#### What needs to be done:
Find each line in the records below that contains the word "Colantuono", and copy each of those lines in full.

>> Start

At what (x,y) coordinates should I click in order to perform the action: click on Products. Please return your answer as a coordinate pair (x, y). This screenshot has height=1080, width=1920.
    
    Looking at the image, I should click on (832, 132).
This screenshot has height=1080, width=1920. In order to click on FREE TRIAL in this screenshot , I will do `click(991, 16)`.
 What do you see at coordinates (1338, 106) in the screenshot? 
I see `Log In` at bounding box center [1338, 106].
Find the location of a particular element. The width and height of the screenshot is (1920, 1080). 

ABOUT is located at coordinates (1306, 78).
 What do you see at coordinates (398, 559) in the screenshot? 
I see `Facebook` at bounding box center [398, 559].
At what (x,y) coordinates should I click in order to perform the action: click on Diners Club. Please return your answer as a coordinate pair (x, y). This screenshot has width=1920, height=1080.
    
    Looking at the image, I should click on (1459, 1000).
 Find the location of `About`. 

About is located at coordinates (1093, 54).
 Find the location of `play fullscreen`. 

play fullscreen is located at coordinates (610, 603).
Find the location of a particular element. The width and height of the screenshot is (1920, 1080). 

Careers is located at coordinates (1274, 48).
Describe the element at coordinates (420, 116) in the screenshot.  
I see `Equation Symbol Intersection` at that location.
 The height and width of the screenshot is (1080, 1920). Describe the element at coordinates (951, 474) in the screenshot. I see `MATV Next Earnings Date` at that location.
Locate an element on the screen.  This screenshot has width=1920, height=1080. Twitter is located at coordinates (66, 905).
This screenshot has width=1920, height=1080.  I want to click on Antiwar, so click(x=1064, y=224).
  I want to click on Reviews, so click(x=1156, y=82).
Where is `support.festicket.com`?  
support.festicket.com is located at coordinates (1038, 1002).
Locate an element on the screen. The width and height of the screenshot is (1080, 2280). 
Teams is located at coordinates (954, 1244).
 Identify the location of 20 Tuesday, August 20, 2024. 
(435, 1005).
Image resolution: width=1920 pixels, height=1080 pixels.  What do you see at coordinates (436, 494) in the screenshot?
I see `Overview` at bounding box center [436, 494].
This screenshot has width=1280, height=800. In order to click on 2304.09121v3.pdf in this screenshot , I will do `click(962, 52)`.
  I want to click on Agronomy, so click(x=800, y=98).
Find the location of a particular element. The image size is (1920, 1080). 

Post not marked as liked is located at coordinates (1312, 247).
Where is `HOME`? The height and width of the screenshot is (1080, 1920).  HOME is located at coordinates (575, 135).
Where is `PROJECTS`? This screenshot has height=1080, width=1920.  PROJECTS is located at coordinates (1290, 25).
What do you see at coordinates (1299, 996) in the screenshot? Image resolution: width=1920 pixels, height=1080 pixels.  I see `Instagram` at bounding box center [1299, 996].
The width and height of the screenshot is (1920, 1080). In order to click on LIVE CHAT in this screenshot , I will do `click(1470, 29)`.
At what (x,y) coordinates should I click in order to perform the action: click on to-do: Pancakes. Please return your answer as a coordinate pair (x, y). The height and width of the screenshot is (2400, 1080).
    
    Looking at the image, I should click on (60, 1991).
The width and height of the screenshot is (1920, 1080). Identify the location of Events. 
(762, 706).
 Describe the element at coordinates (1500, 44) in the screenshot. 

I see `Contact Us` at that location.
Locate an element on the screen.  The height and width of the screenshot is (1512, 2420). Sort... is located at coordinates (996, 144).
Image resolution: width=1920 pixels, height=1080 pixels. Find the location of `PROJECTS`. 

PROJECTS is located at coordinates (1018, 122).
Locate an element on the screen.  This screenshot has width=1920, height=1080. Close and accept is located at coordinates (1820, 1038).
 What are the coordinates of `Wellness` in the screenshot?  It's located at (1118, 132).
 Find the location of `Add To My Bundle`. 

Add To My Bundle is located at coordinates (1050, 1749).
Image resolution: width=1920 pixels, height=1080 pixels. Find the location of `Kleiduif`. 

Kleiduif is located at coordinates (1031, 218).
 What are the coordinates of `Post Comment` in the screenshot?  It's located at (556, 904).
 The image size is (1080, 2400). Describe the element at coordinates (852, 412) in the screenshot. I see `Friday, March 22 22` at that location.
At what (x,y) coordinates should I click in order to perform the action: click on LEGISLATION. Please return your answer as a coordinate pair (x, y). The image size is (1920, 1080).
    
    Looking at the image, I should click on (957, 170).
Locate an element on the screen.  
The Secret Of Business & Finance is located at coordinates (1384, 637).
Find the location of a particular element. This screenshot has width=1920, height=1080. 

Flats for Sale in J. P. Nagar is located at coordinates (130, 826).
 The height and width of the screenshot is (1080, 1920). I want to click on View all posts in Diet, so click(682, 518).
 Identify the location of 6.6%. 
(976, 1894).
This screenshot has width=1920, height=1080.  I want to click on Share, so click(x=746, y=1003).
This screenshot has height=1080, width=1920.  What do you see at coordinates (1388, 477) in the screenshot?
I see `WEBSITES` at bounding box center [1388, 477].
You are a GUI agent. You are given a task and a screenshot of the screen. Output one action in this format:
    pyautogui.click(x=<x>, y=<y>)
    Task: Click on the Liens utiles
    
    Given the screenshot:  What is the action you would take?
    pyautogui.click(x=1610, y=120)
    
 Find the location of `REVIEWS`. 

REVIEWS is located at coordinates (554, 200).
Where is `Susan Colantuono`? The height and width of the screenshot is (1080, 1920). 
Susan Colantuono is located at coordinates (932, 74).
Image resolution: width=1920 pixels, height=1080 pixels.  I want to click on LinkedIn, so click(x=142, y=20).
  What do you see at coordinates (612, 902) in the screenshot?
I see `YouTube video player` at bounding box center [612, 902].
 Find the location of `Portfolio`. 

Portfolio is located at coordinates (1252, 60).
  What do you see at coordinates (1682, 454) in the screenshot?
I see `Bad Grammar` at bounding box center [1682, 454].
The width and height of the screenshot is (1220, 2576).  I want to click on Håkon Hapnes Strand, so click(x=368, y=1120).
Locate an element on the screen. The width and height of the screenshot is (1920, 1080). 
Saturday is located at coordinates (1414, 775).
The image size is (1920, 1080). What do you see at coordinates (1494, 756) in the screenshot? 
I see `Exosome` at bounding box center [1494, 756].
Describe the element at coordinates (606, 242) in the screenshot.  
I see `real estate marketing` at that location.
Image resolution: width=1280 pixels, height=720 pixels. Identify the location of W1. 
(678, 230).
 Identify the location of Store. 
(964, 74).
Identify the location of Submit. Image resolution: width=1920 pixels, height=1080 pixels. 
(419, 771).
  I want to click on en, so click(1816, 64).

>> End

#### Exercise result:
Where is `Susan Colantuono`? The height and width of the screenshot is (1080, 1920). 
Susan Colantuono is located at coordinates (932, 74).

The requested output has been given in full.